Most importantly, the aircraft carrier allows a nation to project air power anywhere in the world; the carrier is the functional equivalent of building an airfield off the coast of anywhere, on a whim, in mere days.
Accordingly, carriers are a fearsome tool commanding respect and designating status. Indeed, the quantity and quality of a nation’s aircraft carriers can be used as a rudimentary metric to gauge that respective nation’s wealth and overall military capacity.
For example, France has an aircraft carrier. The UK has an aircraft carrier. India. Italy. Russia has one aircraft carrier that is falling apart. China is in the process of building up an aircraft carrier fleet (and with three carriers, currently has the world’s second largest stock of carriers).
And the United States has 11 aircraft carriers – far and away the largest aircraft carrier fleet in the world – a reflection of the US’s massive commitment to military spending.
The USS Reagan in the South China Sea
The Pentagon released imagery last June showing that the USS Ronald Reagan (CVN-76) was in the East China Sea, conducting exercises as a part of the larger Ronald Reagan Carrier Strike Group.
In the released imagery, the USS Reagan was involved in a replenishment at sea operation alongside the USS Antietam (CG-54). The Nimitz CSG also joined the exercises.

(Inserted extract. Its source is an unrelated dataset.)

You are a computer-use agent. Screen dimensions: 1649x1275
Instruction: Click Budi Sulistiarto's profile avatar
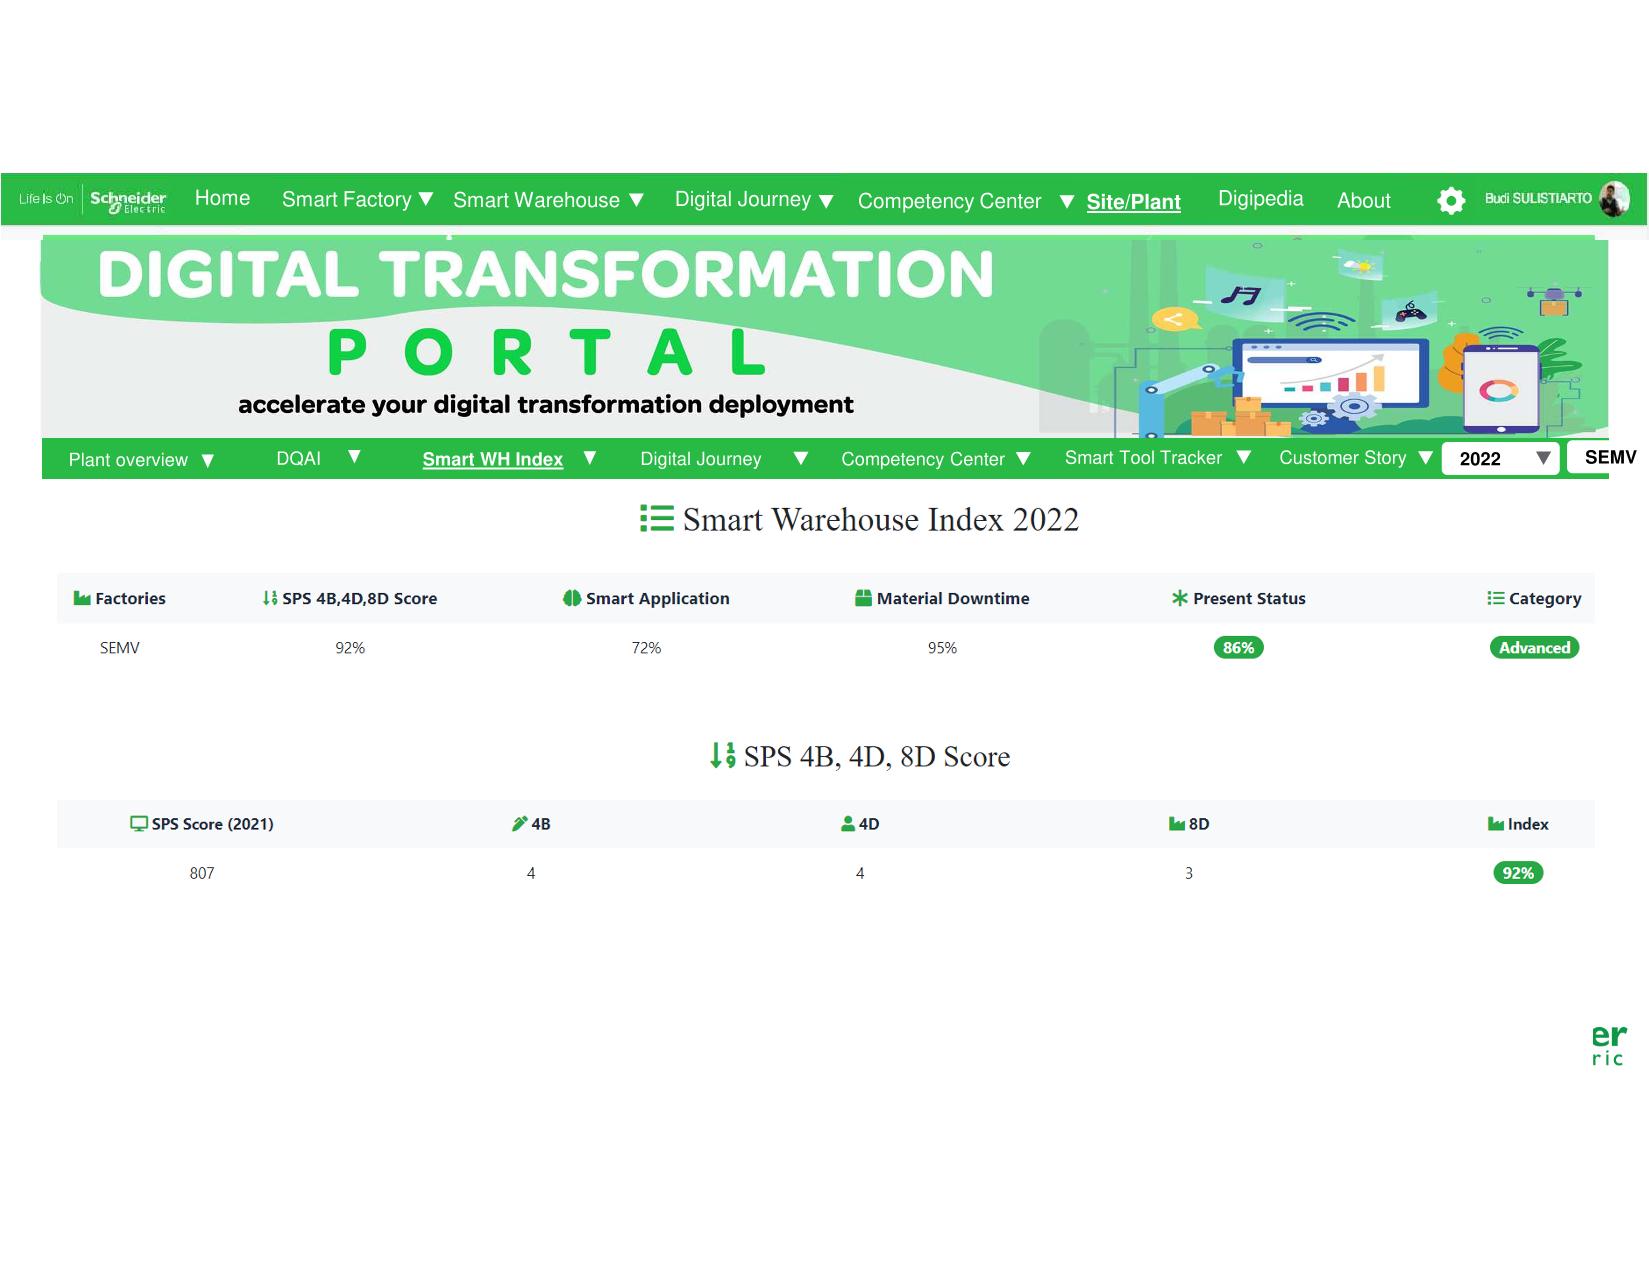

“The two carrier strike groups held drills with Japanese, French and Canadian ships from June 7-10 in the Philippine Sea and East China Sea as part of Indo-Pacific Command’s (INDOPACOM) Large Scale Global Exercises 2023 (LSGE23),” The USNI News reported. “The Reagan CSG participated in Exercise Noble Typhoon from June 10 to Wednesday with the three countries…the drill, part of LSGE23 took place from near Okinawa to the South China Sea.”
The exercises, the coordination between allies, the inclusion of the Reagan CSG – it’s all designed to show China that the US has the ability and willingness to balance in the Indo-Pacific region.
“This bilateral exercise reaffirms the strong will between Japan and the United States to respond to any situation, the readiness of Japan Self Defense Force and the U.S. Armed Forces, and further strengthens the deterrence and response capabilities of the Japan-U.S. Alliance,” said a statement from the Joint Staff Office (JSO) of Japan’s Ministry of Defense.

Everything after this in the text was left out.